Protected time is a way to help you focus on the most important activities and relationships that are often taken for granted.  This includes what we often think as discretionary time after work, family time, and special time with children or parents, as well as alone time such as meditation time, journaling time, exercise time, or spiritual time.

Why Protected Time? Mindfulness

1) Protected Time from Superficial Connections.   

Over the last hundred years, humanity has moved from a village-based existence with connections facilitated by technology.  Rather than experiencing the richness and intimacy of face-to-face interactions we how have moved into the realm of technological connections.  As a result, while the actual number of our interactions is greater than ever, the quality of each connection has been diluted and depersonalized. 

When the telephone was initially invented, it was a miracle:  At first, people would schedule times to make calls and communicate once every few weeks or months with far-off business contacts and friends.  Somehow, people survived and were satisfied not knowing every intricate detail of the lives of distant associations; People were nourished by their in-depth, face-to-face relationships with family and a few close friends. 

Nowadays, however, people find they are expected to answer the phone immediately and because of that expectation, they panic when they can’t reach someone instantly, rushing to text, rushing to email…anything to make sure they have immediately made contact.  Such self-imposed urgencies are intrusive and destructive to our most basic life rhythms; They distract us from our families, our close friends, our abilities to enjoy a simple meal, a book, our own thoughts and peace of mind.  They interfere with our ability to be in the moment and develop mindfulness skills.

2) Protected Time from Information Overload.  

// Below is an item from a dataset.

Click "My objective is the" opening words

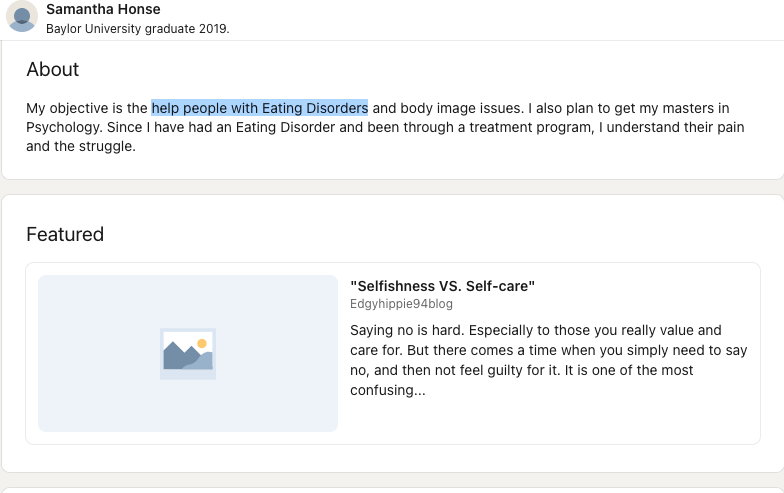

Up until 70 years ago humanity received most of the news it needed from newspapers, without the play-by-play overload of every detail repetitively broadcast over television and social media.   This information overload, if unchecked, can be numbing and distracting, preventing people from mindfulness, or living conscious and authentic lives.  Think about it:  What percent of time spent watching the TV news involves information that is actually necessary for your daily life?  What percent of it is useless information that is simply distracting you from more important aspects of your life?   Moreover, excessive exposure to digital news media often heightens our sense that the world is a more dangerous place than it actually is, unnecessarily increasing anxiety and affecting our abilities to cope.


There are costs for unrestrained access to everyone and anyone in the world: 

  •     Compromised Privacy
  •     Unnecessary demands on our time
  •     Focus on quantity of relationships and products rather than authenticity and depth.  A lack of mindfulness or awareness/appreciation for the here and now.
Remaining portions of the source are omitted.